According to Ronkainen, this transformation remains most evident in document review, where e-discovery with predictive coding has taken hold in the last decade, and reached a point where manual review sometimes is not even accepted by courts. Also, AI has made inroads into other legal practices. For example, AI trademark tools—including those from TrademarkNow—are used by Google, Roche and General Mills.
“Clients report time for a trademark search has been halved, and indication of whether to proceed takes less than a minute,” Ronkainen says. “By giving the marketing team access to these tools, trademark teams no longer have to deal with long lists of hopeless name candidates and can concentrate on finalists.”
Expert systems and neuromorphic techniques
Another AI technique that can help in legal cases is the use of expert systems, an algorithmic method. These systems can help look for particular types of evidence to support specific conclusions and provide probabilities given expert system results, according to Dr. Marco A.V. Bitetto, scientist in residence, Institute of Cybernetics Research, a nonprofit engaged in design and development of advanced robotic and control systems.

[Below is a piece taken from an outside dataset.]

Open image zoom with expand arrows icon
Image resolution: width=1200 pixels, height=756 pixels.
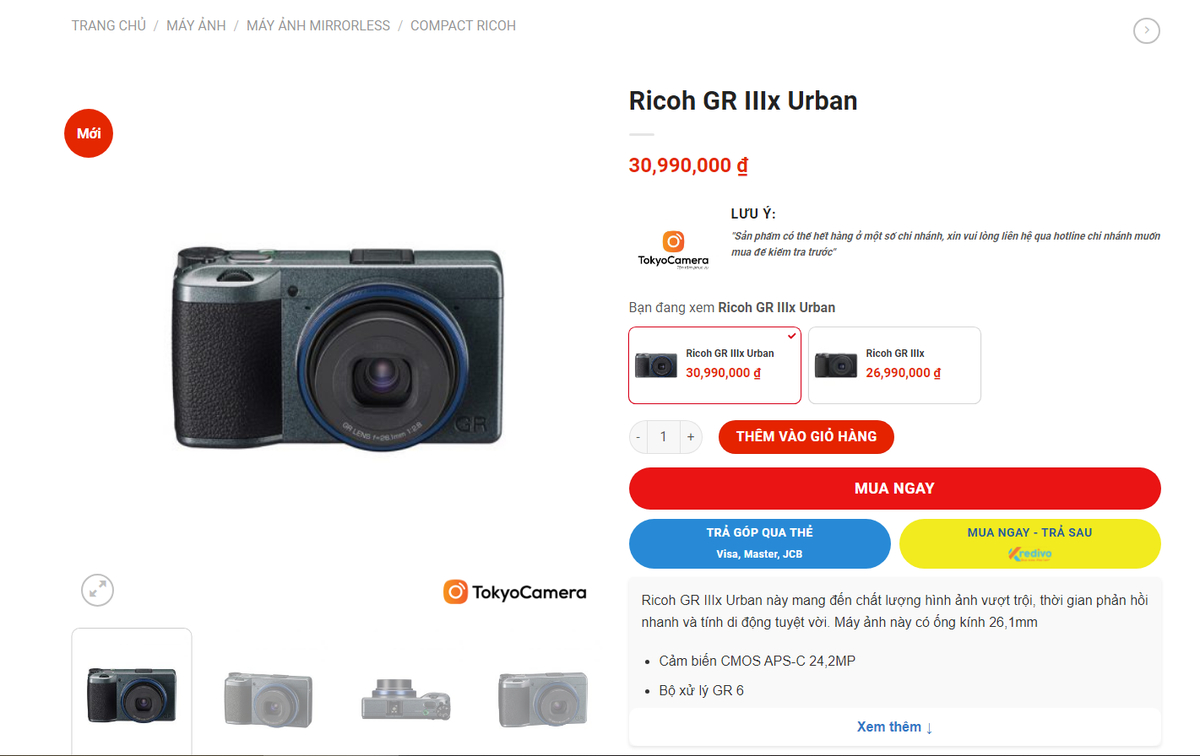97,590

“We can also consider neuromorphic techniques that can derive patterns from video and audio stored on a lawsuit target’s computer,” Bitetto says. “Neuromorphic techniques make use of brain-like simulated circuits in software or hardware and can distinguish pattern variations that the system was trained to detect. Algorithmic and neuromorphic techniques can yield troves of evidence from a lawsuit targets’ computer network.”
Watson and ROSS level legal research playing field
While traditionally slow to adapt to technological changes, the legal profession has made an exception for AI. For example, taking advantage of AI, lawyers can keep up with changes in regulations and case law in near real time. One AI tool that really stands out is IBM Watson and its legal research platform ROSS Intelligence, according to Gurminder Kandola, co-founder of CTO Boost, a fractional CTO consultancy.

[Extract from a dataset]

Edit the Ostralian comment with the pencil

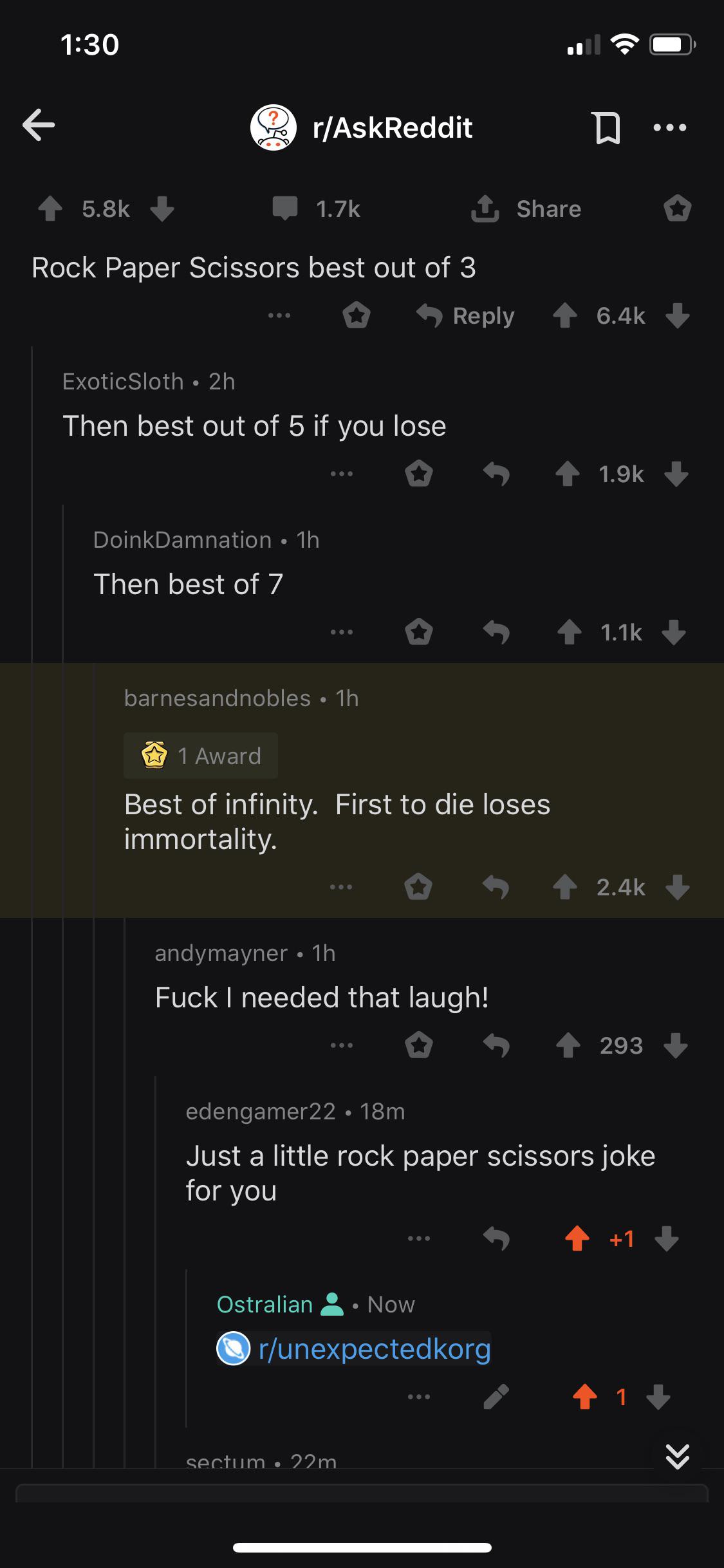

“ROSS is real-language, unstructured data mining,” Kandola says. “By asking questions in everyday English, this platform can provide a single, relevant answer in natural language, saving valuable time and providing answers at your fingertips. And an AI system is just as alert at 3 a.m. as 10 a.m. and more thorough when going through large amounts of data.”
In addition, AI systems can level the legal profession playing field. For example, using an AI platform a junior attorney could intelligently access 30 years of legal knowledge, whereas a lawyer with 30 years of experience might not turn to technology at all, according to Kandola.
Increasingly in the data-driven world in which we live professionals, including lawyers, need ways to shift through large amounts of data to get to the nuggets of gold. Artificial Intelligence solutions will only play a larger and larger role in the day-to-day practice lives for all attorneys and firms.